# leisure battery losing charge ???



## motormouth (Jul 3, 2010)

I recently purchased a 110 amp leisure battery. My MH has been stood on drive for about a week, no EHU. I checked the charge today on the panel and it showed about a 50% discharge. I don't understand why as nothing was left on, well I don't think so anyway. Are these panels accurate ?? My panel has 4 lights, red for empty etc then 3 more showing ascending levels of water, battery charge etc.

Can anyone please advise if there is anything that draws power from the leisure battery even though everything seems to be turned off. Does the panel itself draw power??

Please don't tell me to get a voltmeter/ampmeter or any other meter etc as I would need to remove passenger seat just to test it, and anyway, I wouldn't have a clue how to use them.

Thanks for any advice, suggestions etc.


----------



## DABurleigh (May 9, 2005)

"Does the panel itself draw power?? "

Yes, unless you switched it off. Mine draws 0.2A, equating to 34Ah per week, which would be consistent with your rough-and-ready meter.

Though it doesn't, because I have a solar panel, and have it on EHU in winter to keep freezing at bay.

Dave


----------



## motormouth (Jul 3, 2010)

Thanks Dave, but how do I switch panel off???

This may seem a really stupid question but my panel has 3 buttons, one for interior lights, one for awning light (we don't have one) and one for water pump. Is there something obvious I am missing please.

* [EXCERPTED DATA]
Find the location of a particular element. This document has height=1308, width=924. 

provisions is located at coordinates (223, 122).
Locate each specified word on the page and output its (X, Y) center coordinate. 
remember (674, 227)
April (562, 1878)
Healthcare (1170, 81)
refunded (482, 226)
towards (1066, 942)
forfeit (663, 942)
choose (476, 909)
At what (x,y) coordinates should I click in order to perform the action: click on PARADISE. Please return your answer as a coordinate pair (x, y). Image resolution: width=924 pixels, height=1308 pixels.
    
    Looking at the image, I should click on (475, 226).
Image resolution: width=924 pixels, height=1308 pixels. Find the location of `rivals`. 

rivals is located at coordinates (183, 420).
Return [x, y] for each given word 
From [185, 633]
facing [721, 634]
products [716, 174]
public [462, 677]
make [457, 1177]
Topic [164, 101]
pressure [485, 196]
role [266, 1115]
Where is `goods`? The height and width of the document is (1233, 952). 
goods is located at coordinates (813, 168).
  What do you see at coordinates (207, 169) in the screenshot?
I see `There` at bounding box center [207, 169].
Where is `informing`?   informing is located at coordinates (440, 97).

* [REQUEST]
In the forum thread about the leisure battery losing charge, how much current does the second poster's panel draw?

* [SOLUTION FOR THIS PROBLEM]
0.2A, equating to 34Ah per week.